*Source data*.

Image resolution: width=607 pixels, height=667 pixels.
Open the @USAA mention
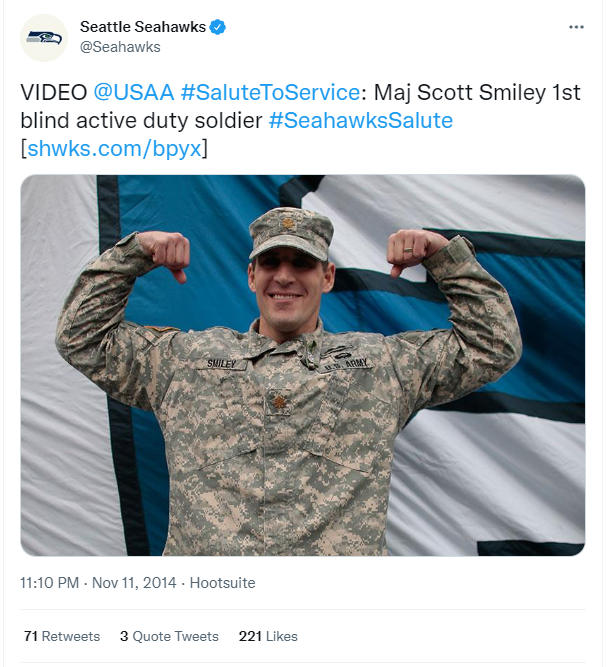pos(133,93)
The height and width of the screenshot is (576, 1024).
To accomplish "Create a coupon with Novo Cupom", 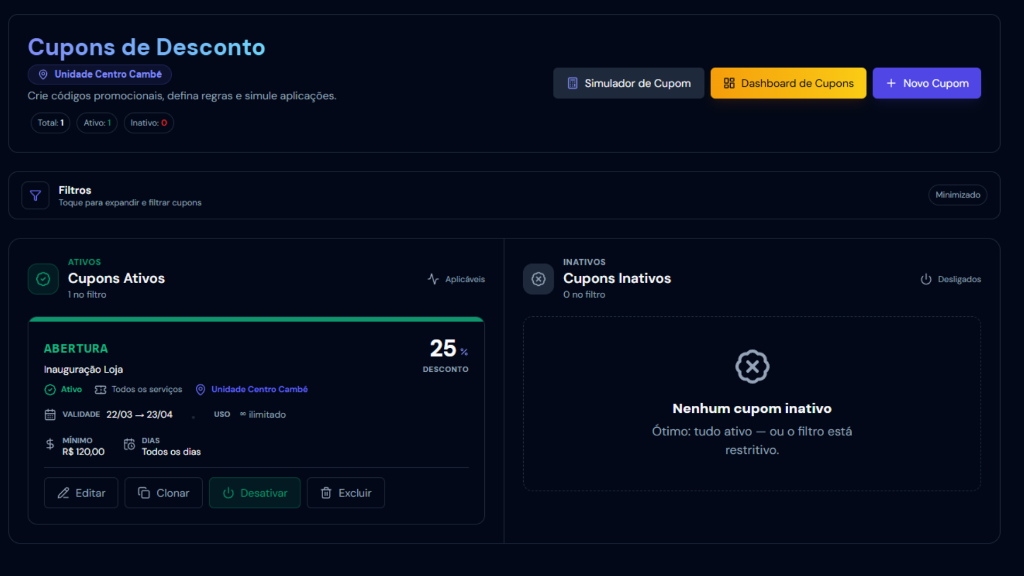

*Action item*. What lines in the entries above include the string "height"? Return each one.

*Result of the exercise*.
Image resolution: width=607 pixels, height=667 pixels.
The height and width of the screenshot is (576, 1024).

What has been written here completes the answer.